A.E. Kifisia F.C. () is a Greek professional football club based in Kifisia, Athens, Greece. Founded in 2012 after the merger of A.O. Kifisia and A.O.K. Elpidoforos. They compete in the Super League 2, the second tier of Greek football.

Players

Current squad

History

The first years of the new club 

A.E. Kifisia F.C. was founded in 2012 after the merge of A.O. Kifisia and A.O.K. Elpidoforos so that the area of Kifissia has a competitive club that actively participates in the national categories.

In its first season  2012–13 as a newly formed club participated in the 8th Group of the 4th National Division, essentially taking the place of Elpidoforos, that finished in 2nd place with 42 points behind A.O. Egaleo and won the promotion to the then newly formed, after the merge of the professional 3rd Division Men's football and the amateur 4th Division Men's. They also won the cup  EPSA 2012–13 from A.O. Egaleo at the stadium of Nea Smyrni, 1-1 during the regular season and 4–3 on penalties.
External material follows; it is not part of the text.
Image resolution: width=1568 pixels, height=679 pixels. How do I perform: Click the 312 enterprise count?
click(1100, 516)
In this match, an original scene prevailed on the stands as there were fans of Kifissia of Egaleo and Panionios, with the latter supporting the team of the northern suburbs.
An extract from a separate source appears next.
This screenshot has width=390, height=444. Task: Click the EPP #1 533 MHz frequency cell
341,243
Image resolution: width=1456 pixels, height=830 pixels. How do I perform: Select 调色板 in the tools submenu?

The next three years were the worst for the team of Kifisia. In the period 2015-2016, their participation again in the 4th group of the 3rd division was essentially their first period that risked relegation after finishing one position above the relegation zone, specifically in 9th place and with 5 points difference from the 10th Asteras Varis. In the 2016-2017 season (3rd Division) they risked even more than the previous year after finishing 3 points above the relegation zone, while at the same time he reached again the semifinal phase of the 3rd division Cup from where they were knocked out by Achaiki in a penalty shootout that ended 5-4. The relegation of Kifisia finally came in the 2017–18 season (3rd Division) where they finished with 21 points in the 9th place of the 4th group of the 3rd division, 5 points less than the salvation of the 7th place. Kifisia was mathematically relegated in the penultimate game after the 5-0 away defeat by OF Ierapetra. Despite its relegation, in the same period Kifissia won once again the EPSA cup 2017–18, defeating this time 2-0 Agia Paraskevi at the Municipal Stadium of Peristeri.

In the next period of 2018-19, they easily won the championship of the A Division of EPSA with only one defeat in 30 matches and returned to the national categories.

The next season (2019-20) in the 3rd division they finished with 36 points in 26 games in the 4th place of the 5th group of the category.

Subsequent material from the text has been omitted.